Más allá de lo que visualmente aparenta, el Yoga es una forma de autoconocimiento. Se trata de preparar al cuerpo físico con la finalidad de alcanzar el Samadhi, que es el estado más alto de plenitud de conciencia. Por supuesto, experimentar esto es algo que requiere de mucha práctica y dedicación, Incluso, hay maestros que demoran años en percibirlo o que nunca lo logran. Pero eso no debe desanimar: lo más hermoso y satisfactorio es emprender el camino y disfrutar el recorrido sin demasiadas pretensiones.

El Yoga es una práctica milenaria, con registros de su presencia desde el año 3.000 a.C. y cientos de sistematizaciones distintas. Sin embargo, soy partidaria de que dentro de cada una de las personas que lo vuelve parte de su vida hay una forma única de concebirlo, haciendo énfasis en aquello que para cada quién es importante.

Aunque no lo parezca, se trata de una experiencia minuciosa y detallada que requiere un alto grado de concentración y compromiso. Esto no quiere decir que es necesariamente algo muy serio y complejo. Lo será en la medida en que uno lo desee, pero para meditar ayuda más tener una sonrisa en el rostro.

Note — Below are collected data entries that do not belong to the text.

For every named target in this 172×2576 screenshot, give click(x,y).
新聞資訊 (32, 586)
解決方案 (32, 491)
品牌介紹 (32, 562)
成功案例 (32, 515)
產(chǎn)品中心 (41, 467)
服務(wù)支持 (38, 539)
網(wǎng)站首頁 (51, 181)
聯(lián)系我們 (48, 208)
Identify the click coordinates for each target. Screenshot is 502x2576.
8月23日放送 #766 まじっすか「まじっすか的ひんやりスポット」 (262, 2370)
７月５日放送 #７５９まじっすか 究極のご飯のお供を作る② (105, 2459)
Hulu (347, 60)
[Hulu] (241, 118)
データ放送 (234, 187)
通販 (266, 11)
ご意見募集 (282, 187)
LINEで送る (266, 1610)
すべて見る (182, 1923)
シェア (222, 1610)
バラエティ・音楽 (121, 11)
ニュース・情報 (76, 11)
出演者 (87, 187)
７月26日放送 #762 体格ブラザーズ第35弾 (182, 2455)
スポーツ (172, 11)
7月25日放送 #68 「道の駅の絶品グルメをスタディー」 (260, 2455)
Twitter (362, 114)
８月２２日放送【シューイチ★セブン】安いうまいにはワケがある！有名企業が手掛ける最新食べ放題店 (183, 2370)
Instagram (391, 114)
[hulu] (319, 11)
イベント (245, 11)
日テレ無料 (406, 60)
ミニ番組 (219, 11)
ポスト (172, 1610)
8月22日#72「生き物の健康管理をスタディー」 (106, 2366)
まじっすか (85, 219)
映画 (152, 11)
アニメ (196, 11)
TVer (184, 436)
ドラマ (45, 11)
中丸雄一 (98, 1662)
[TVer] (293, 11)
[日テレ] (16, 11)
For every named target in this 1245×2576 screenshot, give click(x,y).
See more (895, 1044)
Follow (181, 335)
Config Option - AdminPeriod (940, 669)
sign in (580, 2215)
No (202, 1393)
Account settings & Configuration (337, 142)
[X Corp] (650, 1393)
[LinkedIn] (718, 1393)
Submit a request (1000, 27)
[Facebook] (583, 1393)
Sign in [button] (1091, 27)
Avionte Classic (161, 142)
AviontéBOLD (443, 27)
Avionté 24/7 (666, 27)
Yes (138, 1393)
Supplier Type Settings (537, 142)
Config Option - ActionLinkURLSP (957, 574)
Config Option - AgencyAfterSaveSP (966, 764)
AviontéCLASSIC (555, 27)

No se trata de vender este asunto del Yoga, sino de compartirlo. Abrir una ventana de información para quienes se preguntan por qué las personas que lo practicamos nos encariñamos tanto con la disciplina. Personalmente, creo que se trata de una muestra de amor hacia uno mismo. Desde mi humilde experiencia confieso que el Yoga me salvó, me ayudó a no hundirme en un aburrimiento extremo de mí misma y a vencer muchos miedos. Por azares de la vida, hace más de un año que guío prácticas grupales e individuales y nada me da mayor satisfacción que compartir un poquito de eso que el Yoga hizo por mí con quienes también se acerquen a él. Sobre todo porque es muy posible que, sin saberlo, estén buscando una puerta que conduce su interior.

El Yoga no es más que una forma maravillosa de atravesarla.